Ach dziękuję
MaryLux pisze:Emee pisze:MaryLux pisze:Emee pisze:Też kiedyś nie lubiłam

A teraz nie rozumiem, jak można nie lubić czegokolwiek, co jest do jedzenia, a zwłaszcza, jeśli to coś zawiera choćby śladowe ilości cukru

A ja kiedyś lubiłam. Przejadły mi się
Rozumiem - mi przejadły się kiedyś jogurty wszelkie i banany. Nie jadłam chyba kilka, a nawet kilkanaście lat.
Dopiero, kiedy mój żołądek zbuntował się na niegrzeczne potrawy, wróciłam pokornie do wyżej wymienionych i... Podoba się to i żołądkowi i mnie - taki powrót po latach


A mnie się tak przejadły ptasie mleczka, na amen. Jak byłam mała to dziadek kupował mi w sklepie Wedla w Warszawie, a to były lata 80-te i wystawał w kolejce bardzo długo, żeby kupić dla wnusi. A ja je uwielbiałam.
Aż pewnego dnia tak się nafutrowałam, że odtąd już niemal 30 lat minęło, a nadal nie mogę na nie patrzeć

Czesć Gosiu i Moli, znaczcie teren, dzisiaj wymieniłam żwirek w kuwecie także tego... nic tylko używać

Kotimont pisze:KatS, teraz zrozumiałam bardziej, co przeżywasz w związku z emocjami Stelli. Mnie też by pokonała.

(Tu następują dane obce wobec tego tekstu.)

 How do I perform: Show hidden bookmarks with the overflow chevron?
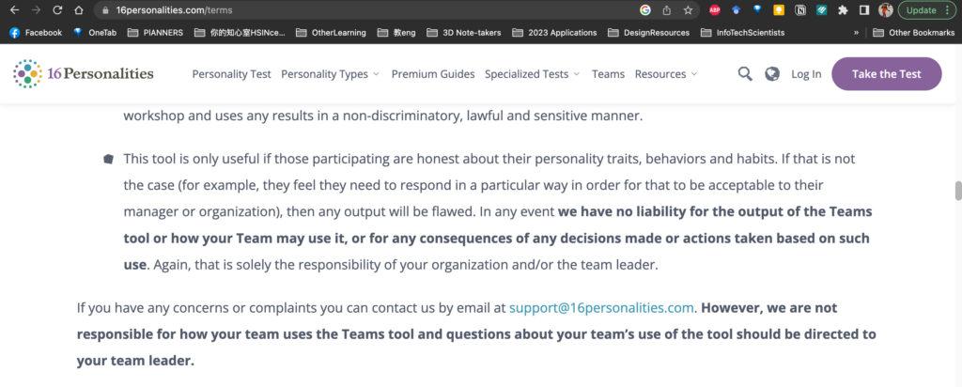click(x=856, y=32)
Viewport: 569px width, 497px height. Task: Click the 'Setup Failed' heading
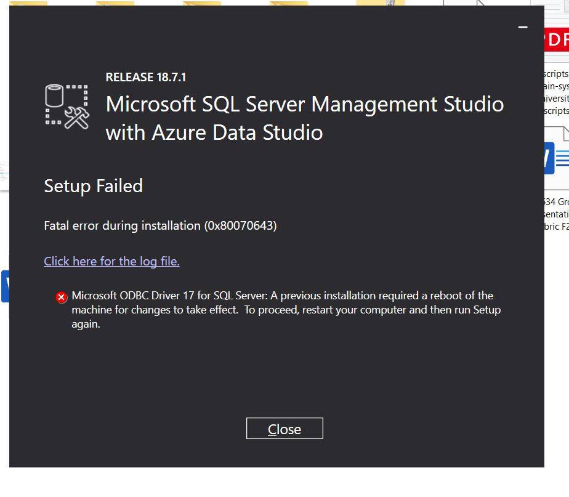93,186
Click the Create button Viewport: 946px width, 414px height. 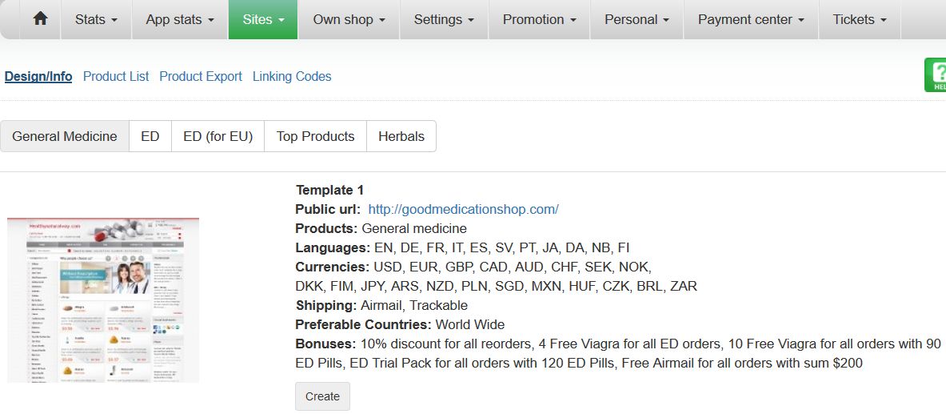pyautogui.click(x=322, y=396)
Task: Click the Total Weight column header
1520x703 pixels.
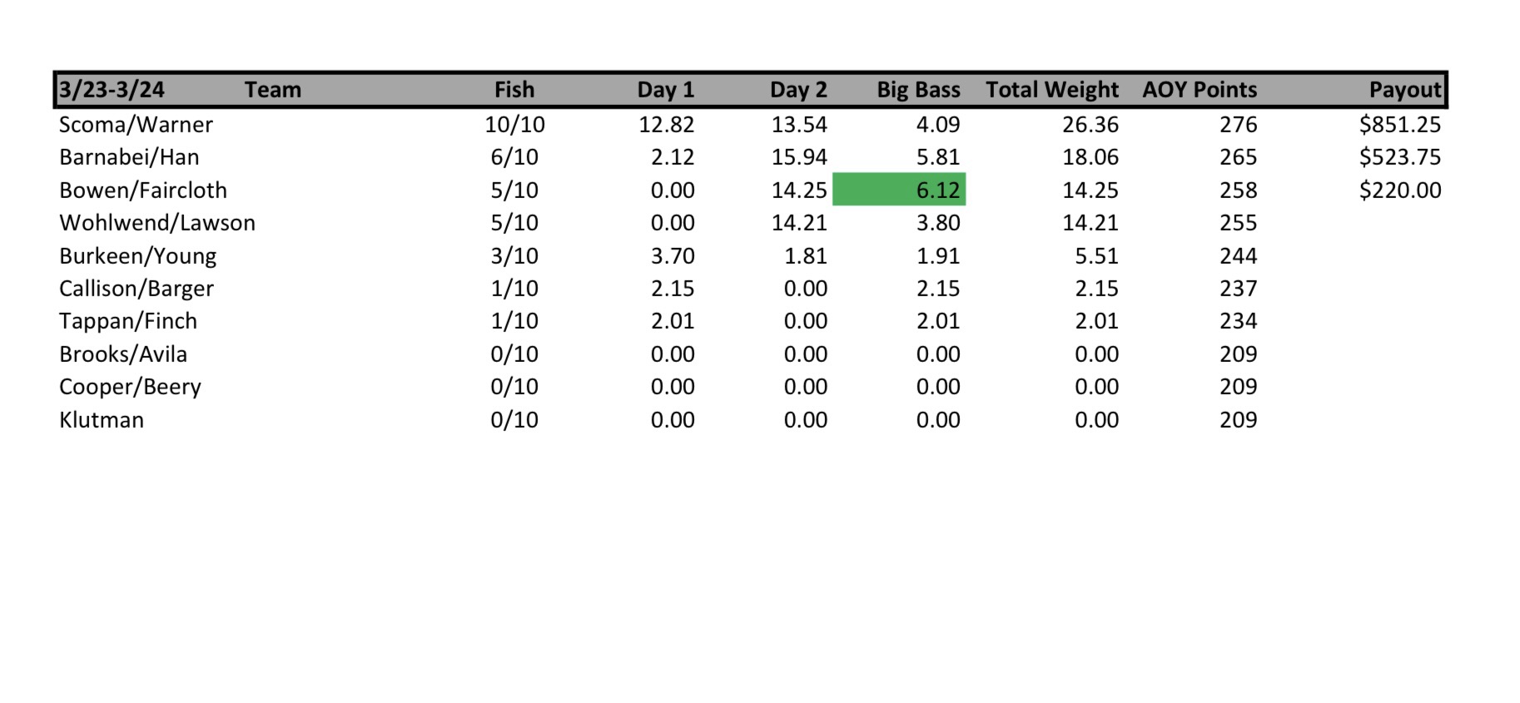Action: coord(1052,90)
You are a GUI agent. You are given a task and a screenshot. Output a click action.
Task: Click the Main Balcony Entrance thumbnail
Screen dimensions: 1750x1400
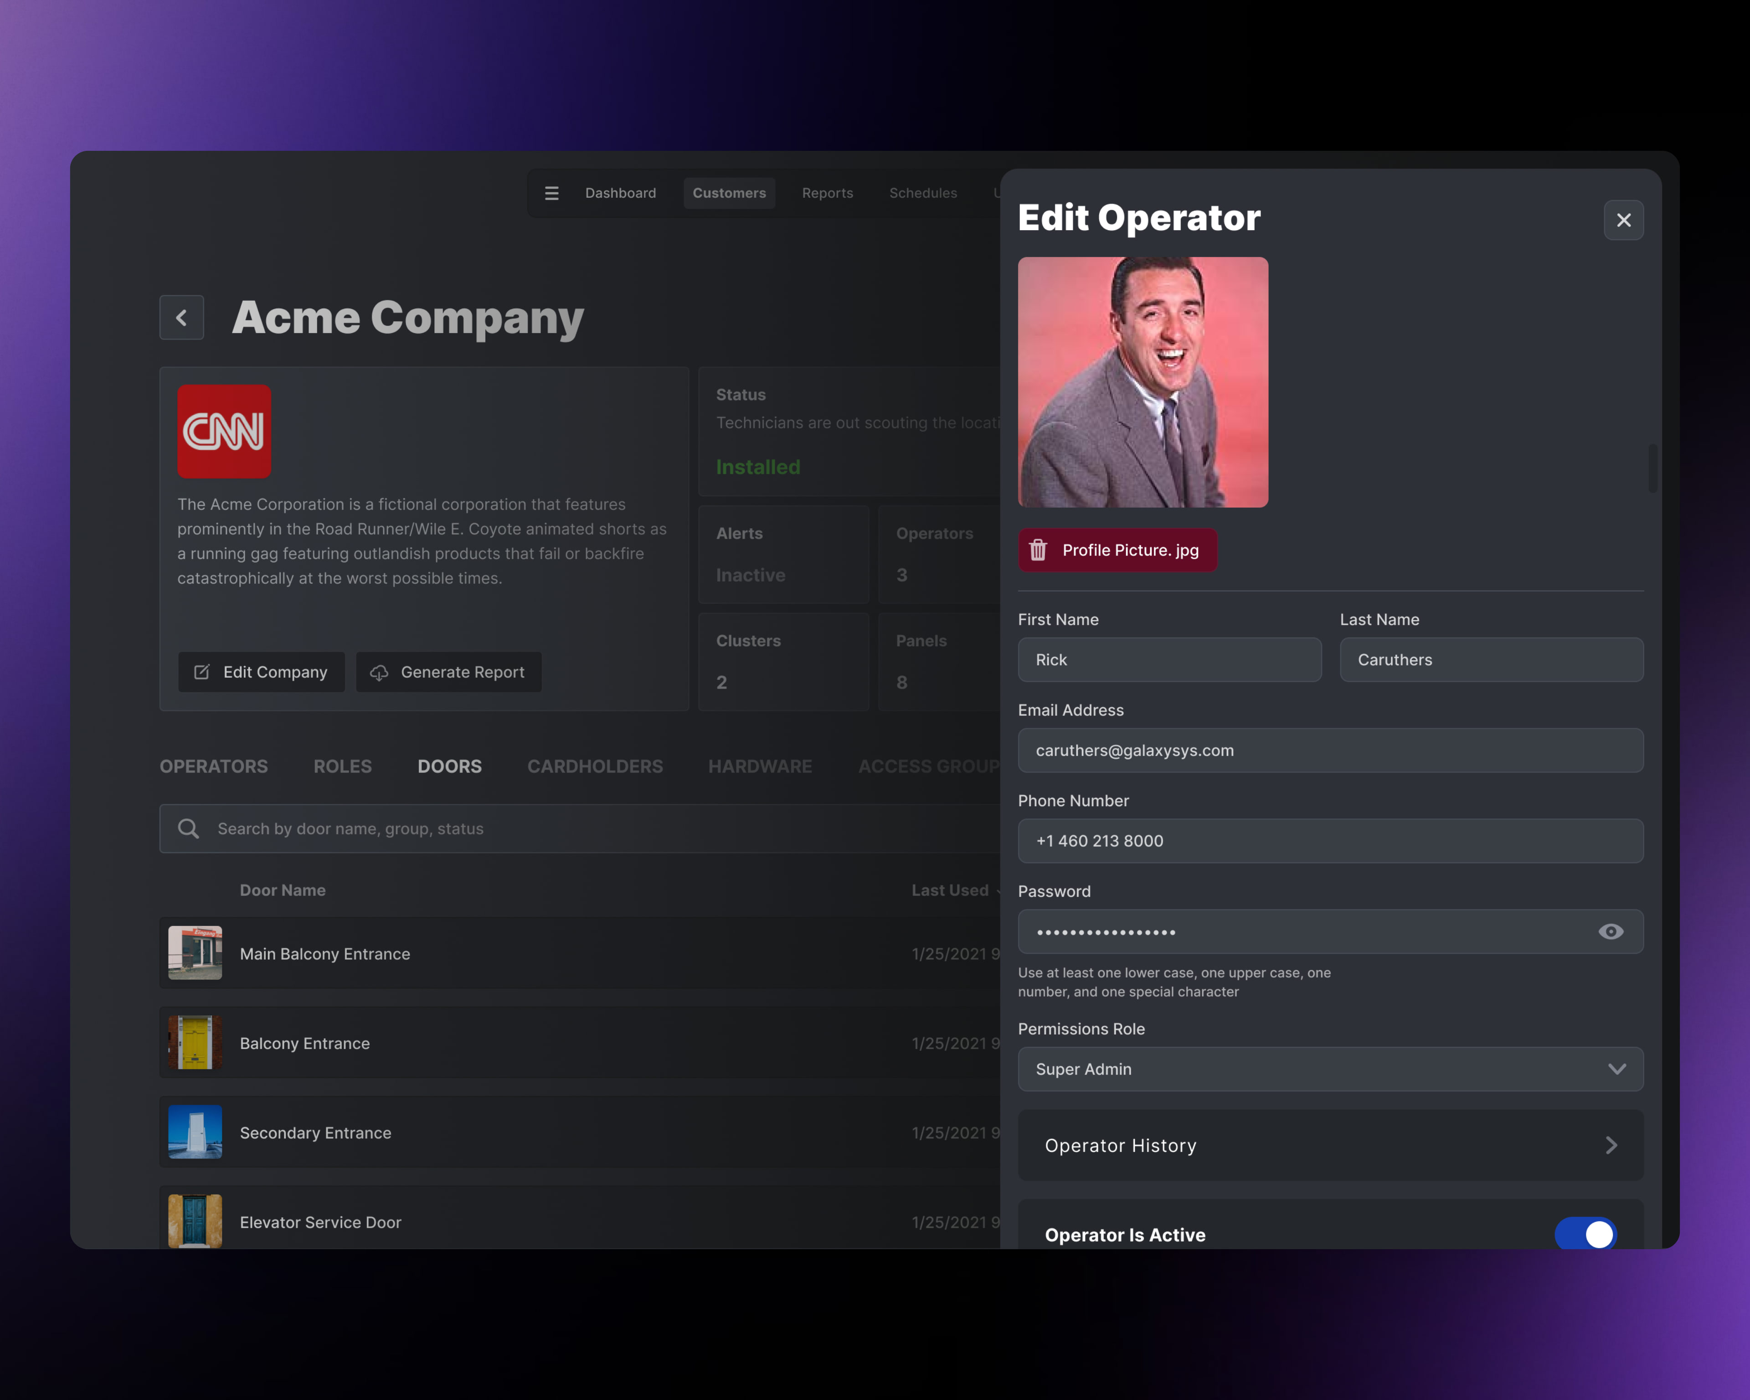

Stella jest mistrzynią manipulacji a przy tym kotem o skomplikowanej psychice, a ze mnie jest miękki dudek, którym łatwo manipulować - wystarczy smutne spojrzenie, a już czuję się winna. No, tosmy się ze Stellą dobrały...

Ale dzis dziewczyny są super, było trochę marudzenia o zabawę ale w normie i nawet się pobawiły, więc jest ok. Wczoraj miały jakis ciężki dzień.